Start of Block
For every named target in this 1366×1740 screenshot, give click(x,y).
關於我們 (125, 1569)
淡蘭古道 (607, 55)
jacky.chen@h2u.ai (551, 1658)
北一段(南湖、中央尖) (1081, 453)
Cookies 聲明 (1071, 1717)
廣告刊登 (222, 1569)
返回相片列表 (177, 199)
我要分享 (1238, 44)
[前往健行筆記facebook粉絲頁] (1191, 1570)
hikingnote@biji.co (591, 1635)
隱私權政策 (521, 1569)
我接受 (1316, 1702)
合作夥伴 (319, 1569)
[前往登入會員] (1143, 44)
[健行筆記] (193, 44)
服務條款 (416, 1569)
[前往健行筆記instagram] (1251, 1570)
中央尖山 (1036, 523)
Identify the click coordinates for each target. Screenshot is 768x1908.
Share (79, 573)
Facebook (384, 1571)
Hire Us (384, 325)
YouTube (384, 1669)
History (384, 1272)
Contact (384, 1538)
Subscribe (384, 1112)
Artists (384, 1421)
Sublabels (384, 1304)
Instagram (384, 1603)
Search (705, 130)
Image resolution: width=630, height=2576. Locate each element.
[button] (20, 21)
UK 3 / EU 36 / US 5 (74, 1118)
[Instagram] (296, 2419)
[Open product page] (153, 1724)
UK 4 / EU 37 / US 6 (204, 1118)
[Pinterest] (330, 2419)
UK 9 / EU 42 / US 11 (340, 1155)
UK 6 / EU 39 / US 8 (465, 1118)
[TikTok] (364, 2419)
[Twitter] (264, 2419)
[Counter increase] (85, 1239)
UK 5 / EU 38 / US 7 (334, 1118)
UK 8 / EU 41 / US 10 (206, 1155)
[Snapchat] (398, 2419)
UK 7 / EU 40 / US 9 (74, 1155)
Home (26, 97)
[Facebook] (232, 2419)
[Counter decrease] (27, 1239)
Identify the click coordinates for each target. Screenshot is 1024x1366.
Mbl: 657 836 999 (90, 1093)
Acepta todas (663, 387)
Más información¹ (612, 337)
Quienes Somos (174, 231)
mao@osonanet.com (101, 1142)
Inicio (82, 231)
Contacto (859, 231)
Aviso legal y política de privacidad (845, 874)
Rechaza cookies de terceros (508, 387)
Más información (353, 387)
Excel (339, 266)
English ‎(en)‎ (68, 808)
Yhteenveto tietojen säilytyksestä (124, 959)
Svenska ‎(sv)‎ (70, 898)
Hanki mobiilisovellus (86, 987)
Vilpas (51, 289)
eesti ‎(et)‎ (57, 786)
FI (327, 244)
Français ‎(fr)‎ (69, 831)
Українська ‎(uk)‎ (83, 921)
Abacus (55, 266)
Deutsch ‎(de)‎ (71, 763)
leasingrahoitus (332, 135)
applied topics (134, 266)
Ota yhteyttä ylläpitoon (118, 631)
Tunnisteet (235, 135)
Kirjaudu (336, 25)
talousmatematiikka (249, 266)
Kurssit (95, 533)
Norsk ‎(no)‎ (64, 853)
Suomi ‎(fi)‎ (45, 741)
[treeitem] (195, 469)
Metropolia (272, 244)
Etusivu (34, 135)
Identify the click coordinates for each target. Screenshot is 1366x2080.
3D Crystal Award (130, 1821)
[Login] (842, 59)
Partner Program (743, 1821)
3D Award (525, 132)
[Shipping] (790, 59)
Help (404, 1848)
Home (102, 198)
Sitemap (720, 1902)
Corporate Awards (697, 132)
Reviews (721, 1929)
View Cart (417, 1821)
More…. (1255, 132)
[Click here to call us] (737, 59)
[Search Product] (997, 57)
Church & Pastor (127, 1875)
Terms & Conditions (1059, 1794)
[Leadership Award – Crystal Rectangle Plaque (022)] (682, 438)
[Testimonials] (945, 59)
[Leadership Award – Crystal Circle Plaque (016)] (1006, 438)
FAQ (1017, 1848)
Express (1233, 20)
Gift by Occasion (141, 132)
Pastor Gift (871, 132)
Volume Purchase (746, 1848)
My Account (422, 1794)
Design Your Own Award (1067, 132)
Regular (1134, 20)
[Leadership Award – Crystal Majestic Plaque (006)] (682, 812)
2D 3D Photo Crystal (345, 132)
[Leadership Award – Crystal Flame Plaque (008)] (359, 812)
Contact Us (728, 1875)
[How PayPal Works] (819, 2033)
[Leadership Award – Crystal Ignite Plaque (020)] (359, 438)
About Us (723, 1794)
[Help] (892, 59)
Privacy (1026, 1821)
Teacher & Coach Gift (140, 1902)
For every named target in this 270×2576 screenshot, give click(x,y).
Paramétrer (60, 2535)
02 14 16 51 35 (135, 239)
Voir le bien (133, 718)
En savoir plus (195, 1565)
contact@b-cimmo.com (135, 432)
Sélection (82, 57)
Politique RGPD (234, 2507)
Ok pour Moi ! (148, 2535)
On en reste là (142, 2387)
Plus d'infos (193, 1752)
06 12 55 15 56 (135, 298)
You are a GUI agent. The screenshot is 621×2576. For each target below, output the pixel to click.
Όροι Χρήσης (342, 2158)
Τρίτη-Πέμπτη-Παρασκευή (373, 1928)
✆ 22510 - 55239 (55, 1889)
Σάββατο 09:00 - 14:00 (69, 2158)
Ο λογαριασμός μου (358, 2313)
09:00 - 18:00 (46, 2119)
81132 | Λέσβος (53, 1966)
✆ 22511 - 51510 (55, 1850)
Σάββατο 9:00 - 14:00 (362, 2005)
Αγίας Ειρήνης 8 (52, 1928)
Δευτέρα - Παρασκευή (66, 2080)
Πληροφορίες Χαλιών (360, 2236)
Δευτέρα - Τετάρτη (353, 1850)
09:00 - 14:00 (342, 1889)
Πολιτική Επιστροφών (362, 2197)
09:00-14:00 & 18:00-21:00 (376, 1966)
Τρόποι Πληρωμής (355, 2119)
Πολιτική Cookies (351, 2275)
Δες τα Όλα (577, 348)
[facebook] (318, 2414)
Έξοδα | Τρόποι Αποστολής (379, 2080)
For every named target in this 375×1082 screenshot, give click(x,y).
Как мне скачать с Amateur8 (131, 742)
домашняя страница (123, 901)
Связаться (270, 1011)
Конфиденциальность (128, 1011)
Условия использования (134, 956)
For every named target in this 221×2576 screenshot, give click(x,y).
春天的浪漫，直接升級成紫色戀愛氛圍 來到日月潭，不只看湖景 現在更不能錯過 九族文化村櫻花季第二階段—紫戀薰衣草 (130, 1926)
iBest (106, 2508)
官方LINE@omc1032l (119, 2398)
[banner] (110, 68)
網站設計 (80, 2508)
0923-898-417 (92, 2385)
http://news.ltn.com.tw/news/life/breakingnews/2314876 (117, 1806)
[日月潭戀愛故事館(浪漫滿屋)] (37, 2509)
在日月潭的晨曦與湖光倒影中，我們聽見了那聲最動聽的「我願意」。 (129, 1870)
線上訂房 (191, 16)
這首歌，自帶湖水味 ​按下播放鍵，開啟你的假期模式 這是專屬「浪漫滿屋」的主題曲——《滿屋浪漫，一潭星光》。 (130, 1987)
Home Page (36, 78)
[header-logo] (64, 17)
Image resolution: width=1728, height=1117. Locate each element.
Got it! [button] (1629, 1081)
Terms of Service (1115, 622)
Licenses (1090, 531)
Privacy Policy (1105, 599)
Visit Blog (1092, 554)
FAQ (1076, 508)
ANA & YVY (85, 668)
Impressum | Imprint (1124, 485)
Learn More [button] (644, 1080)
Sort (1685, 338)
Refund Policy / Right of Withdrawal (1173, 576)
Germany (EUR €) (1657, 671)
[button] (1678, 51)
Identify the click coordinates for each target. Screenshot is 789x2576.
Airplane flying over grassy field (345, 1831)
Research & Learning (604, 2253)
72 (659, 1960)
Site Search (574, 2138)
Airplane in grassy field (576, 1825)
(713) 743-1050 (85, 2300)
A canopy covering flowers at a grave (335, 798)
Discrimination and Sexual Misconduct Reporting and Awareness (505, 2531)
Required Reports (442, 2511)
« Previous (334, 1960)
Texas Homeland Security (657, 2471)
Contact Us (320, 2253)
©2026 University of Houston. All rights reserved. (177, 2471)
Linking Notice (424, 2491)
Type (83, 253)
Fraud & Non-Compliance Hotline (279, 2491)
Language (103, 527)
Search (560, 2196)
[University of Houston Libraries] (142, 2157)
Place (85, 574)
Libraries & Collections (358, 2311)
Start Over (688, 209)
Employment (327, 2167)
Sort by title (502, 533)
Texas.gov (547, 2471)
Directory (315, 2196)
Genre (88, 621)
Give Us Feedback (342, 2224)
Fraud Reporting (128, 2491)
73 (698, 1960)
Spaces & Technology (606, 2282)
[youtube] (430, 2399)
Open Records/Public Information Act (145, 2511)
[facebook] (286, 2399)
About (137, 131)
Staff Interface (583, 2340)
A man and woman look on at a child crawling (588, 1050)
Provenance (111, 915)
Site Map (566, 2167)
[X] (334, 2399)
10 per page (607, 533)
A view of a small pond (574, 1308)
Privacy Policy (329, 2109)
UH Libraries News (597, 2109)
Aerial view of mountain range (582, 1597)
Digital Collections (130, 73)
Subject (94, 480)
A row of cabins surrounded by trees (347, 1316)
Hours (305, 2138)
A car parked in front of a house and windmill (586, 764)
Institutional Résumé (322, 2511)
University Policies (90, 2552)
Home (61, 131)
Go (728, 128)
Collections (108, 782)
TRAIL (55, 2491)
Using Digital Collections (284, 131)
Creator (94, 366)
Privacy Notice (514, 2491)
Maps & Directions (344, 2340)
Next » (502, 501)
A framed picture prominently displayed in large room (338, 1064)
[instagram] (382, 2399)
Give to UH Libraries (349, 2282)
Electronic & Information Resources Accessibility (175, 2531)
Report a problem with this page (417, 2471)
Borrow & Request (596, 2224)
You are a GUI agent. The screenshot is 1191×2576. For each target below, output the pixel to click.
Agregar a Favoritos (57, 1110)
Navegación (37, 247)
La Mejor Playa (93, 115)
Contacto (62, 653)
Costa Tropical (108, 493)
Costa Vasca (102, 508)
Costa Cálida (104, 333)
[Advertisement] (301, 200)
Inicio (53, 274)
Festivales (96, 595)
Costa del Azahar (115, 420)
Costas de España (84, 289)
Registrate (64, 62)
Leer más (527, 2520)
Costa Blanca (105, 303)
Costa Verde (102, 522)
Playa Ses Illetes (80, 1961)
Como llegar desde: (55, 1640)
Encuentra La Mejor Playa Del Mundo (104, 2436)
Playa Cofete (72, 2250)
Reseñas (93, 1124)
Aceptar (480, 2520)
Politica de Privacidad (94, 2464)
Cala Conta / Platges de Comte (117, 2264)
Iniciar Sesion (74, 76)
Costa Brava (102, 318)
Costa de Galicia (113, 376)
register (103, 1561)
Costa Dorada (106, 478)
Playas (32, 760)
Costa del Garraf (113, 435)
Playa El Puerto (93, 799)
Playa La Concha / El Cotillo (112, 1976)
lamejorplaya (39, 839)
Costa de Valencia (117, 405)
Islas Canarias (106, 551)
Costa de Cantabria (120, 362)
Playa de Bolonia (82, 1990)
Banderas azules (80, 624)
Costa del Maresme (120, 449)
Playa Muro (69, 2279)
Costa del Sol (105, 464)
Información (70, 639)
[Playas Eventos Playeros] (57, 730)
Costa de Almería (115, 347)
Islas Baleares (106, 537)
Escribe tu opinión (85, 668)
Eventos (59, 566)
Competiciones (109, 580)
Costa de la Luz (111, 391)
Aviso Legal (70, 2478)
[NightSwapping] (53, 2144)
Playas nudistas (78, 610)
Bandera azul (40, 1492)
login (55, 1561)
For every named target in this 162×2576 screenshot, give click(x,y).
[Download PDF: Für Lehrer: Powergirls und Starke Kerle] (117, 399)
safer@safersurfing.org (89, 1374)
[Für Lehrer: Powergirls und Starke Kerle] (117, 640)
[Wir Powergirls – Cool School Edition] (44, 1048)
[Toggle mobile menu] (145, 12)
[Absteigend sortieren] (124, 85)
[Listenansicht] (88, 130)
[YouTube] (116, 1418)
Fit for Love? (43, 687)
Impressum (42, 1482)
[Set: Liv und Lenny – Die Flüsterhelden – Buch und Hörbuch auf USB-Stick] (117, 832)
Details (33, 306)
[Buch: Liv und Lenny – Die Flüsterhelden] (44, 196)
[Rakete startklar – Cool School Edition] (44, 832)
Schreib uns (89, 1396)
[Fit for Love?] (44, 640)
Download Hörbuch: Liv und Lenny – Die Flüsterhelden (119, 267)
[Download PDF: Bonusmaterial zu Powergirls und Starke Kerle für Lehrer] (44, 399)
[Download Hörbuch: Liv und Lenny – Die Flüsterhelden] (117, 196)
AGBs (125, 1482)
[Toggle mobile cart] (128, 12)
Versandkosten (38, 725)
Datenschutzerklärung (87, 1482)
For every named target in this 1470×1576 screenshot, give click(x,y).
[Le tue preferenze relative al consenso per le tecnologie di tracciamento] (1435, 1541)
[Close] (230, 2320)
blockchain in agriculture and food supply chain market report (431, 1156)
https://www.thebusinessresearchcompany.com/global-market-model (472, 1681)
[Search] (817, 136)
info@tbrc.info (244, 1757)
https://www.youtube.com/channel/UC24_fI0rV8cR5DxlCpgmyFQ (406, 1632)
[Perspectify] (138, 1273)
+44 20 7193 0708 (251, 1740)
End of Block
(WHAT YOU HAVE TO DO)
Write out, from the lines above, only those from the line with "Как мне скачать с Amateur8 (131, 742)" to the line with "[banner] (110, 68)", exactly as given, including the first and the last.

(SOLUTION)
Как мне скачать с Amateur8 (131, 742)
домашняя страница (123, 901)
Связаться (270, 1011)
Конфиденциальность (128, 1011)
Условия использования (134, 956)
For every named target in this 221×2576 screenshot, give click(x,y).
春天的浪漫，直接升級成紫色戀愛氛圍 來到日月潭，不只看湖景 現在更不能錯過 九族文化村櫻花季第二階段—紫戀薰衣草 (130, 1926)
iBest (106, 2508)
官方LINE@omc1032l (119, 2398)
[banner] (110, 68)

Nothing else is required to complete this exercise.